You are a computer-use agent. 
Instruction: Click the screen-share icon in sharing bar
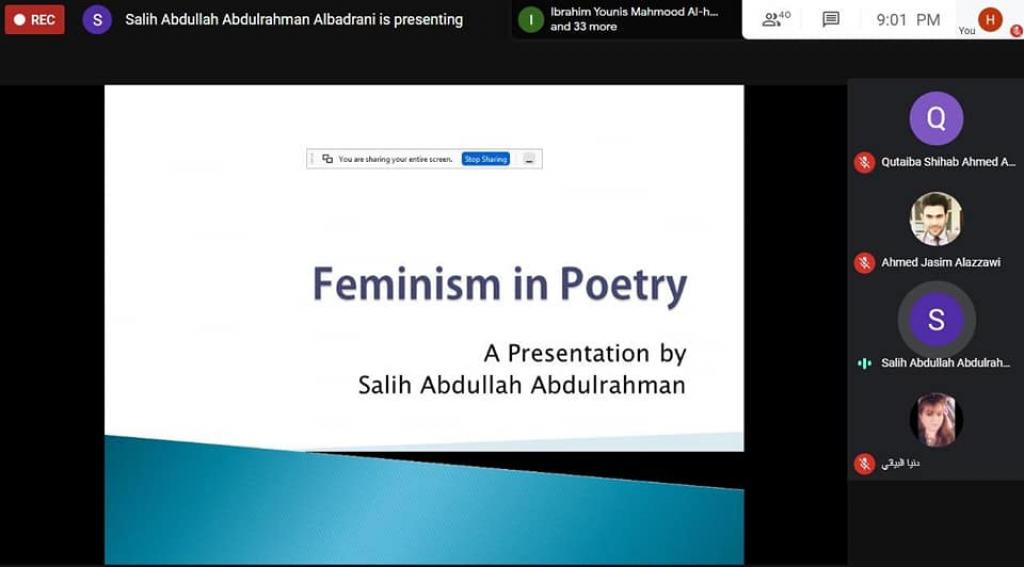[327, 159]
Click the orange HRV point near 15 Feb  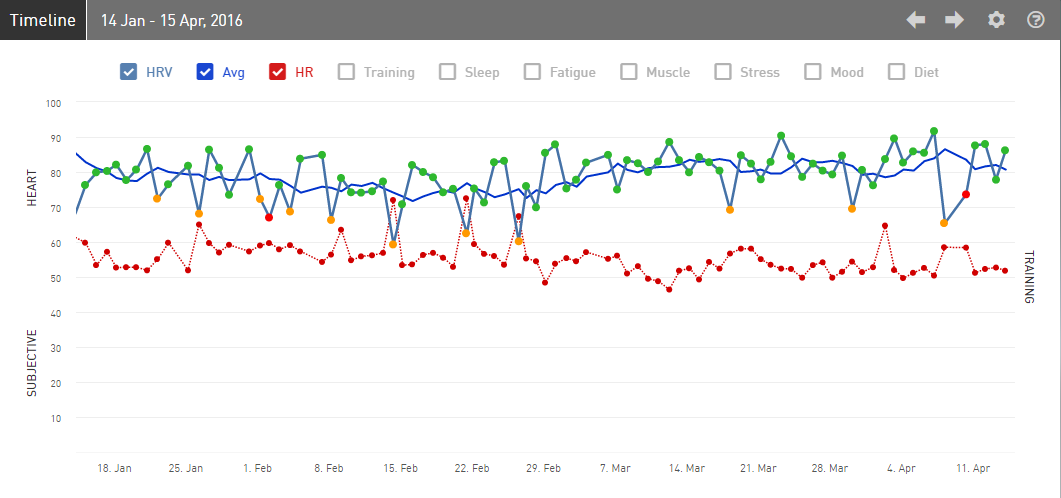pyautogui.click(x=393, y=244)
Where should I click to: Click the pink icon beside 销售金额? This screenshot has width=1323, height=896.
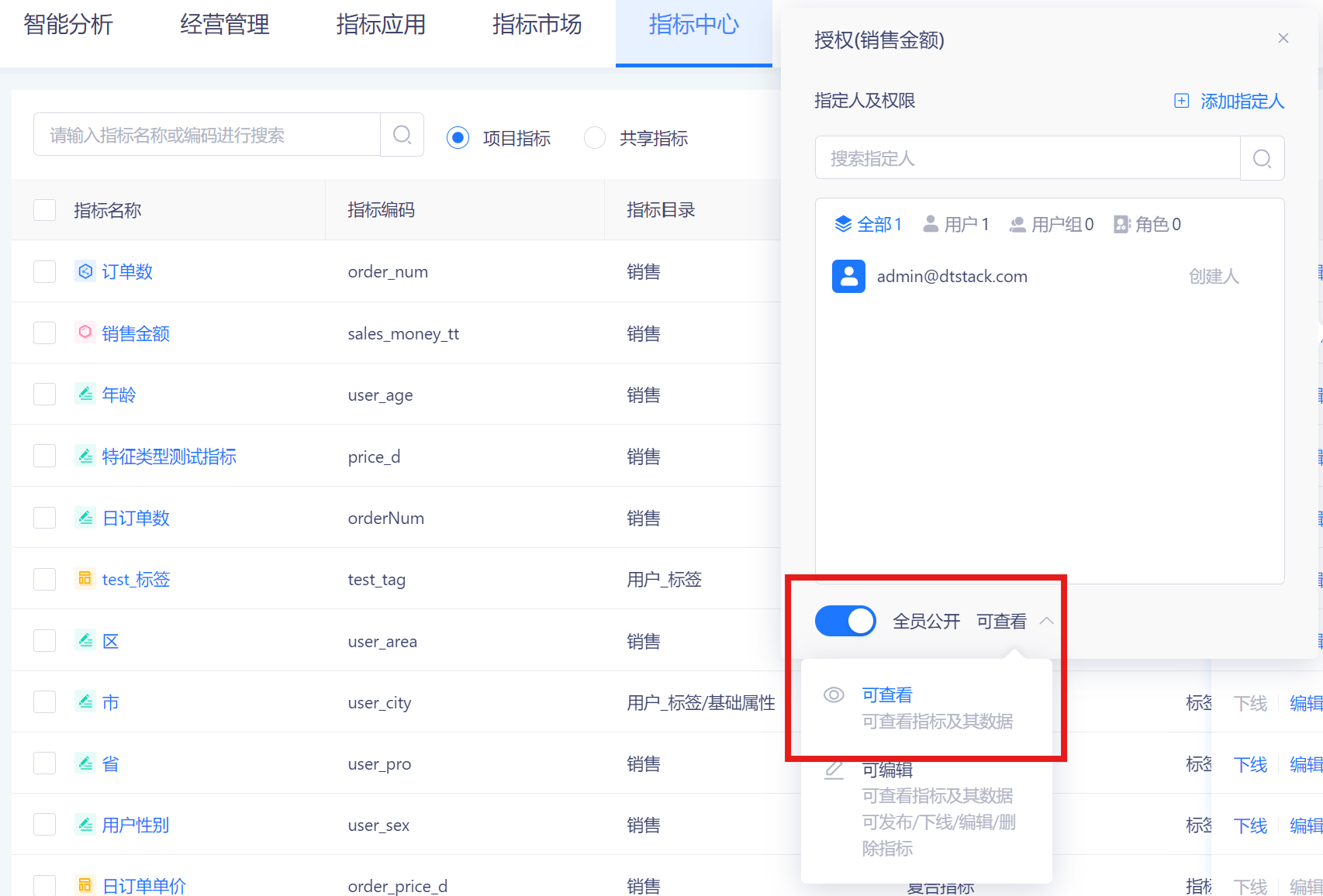click(x=85, y=333)
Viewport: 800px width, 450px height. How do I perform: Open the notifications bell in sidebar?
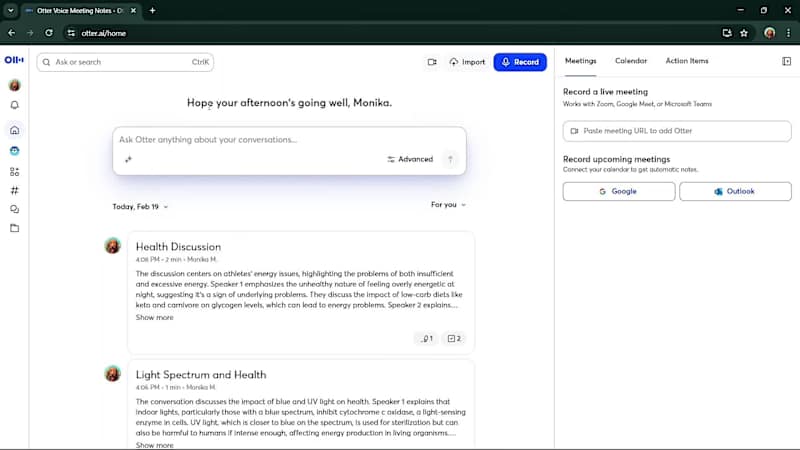coord(14,105)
════
> Problem
All that belongs in the answer is the exact run of lines from the line containing "Viewport: 800px width, 450px" to the end of the listing above, pictures removed.

> Expected answer
Viewport: 800px width, 450px height. How do I perform: Open the notifications bell in sidebar?
coord(14,105)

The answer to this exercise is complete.